In his complaint, Harden-Bey makes no allegations that rise to the level of an Eighth
Amendment violation. “Because placement in segregation is a routine discomfort that is a part of
the penalty that criminal offenders pay for their offenses against society, it is insufficient to support
an Eighth Amendment Claim.” Murray v. Unknown Evert, 84 F. App’x 553, 556 (6th Cir. Dec. 8,
2003). Even if we read his complaint to allege emotional or mental injuries, Harden-Bey cannot
bring an Eighth Amendment claim for such injuries because he did not allege a physical injury. See
42 U.S.C. § 1997e(e) (“No Federal civil action may be brought by a prisoner confined in a jail,
prison, or other correctional facility, for mental or emotional injury suffered while in custody
without a prior showing of physical injury.”); Merchant v. Hawk-Sawyer, 37 F. App’x 143, 145–46
(6th Cir. May 7, 2002) (per curiam) (denying an inmate’s Eighth Amendment claim because the
inmate did “not allege that he was subjected to any physical injury as a result of the actual conditions
in the segregated housing unit, and 42 U.S.C. § 1997e(e) precludes any claim by a prisoner for
mental or emotional injury suffered while in custody without a prior showing of physical injury”)
(internal quotation marks omitted).
No. 06-1473 Harden-Bey v. Rutter, et al. Page 6
C.
Harden-Bey’s equal-protection claim also fails as a matter of law. As the district court
correctly pointed out, this aspect of the complaint says only that his placement in administrative
segregation was “created on Religious Bias.” “[I]n the context of a civil rights claim, . . . conclusory
allegations of unconstitutional conduct without specific factual allegations fail to state a claim.”
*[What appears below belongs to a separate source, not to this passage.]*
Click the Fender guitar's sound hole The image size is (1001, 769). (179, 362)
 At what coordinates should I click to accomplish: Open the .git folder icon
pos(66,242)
Lillard v. Shelby County Bd. of Educ., 76 F.3d 716, 726 (6th Cir. 1996); see also id. (indicating that
“[s]ome factual basis for such claims must be set forth in the pleadings”) (internal quotation marks
omitted).
Even if Harden-Bey means to rest his claim on the allegation that the prison placed him in
administrative segregation because he “is using his position as a ranking member of the Moori[s]h
Science Temple of America” to cause disturbances in the prison, that does not help him. His
complaint alleges no facts to contradict the disciplinary record, which shows that prison officials
placed him in administrative segregation because of past (and impending) efforts to cause
disturbances within the prison, not because of his religion. Cf. Harbin-Bey, 420 F.3d at 576
(“Although Harbin-Bey claims that his . . . designation [as a security threat] was based on his
religious beliefs, the record clearly shows that he was designated as a [threat] because of his gang
affiliation, not because of his religion.”).
III.
For these reasons, we affirm in part, reverse in part and remand the case to the district court
to consider Harden-Bey’s due-process claim in the first instance.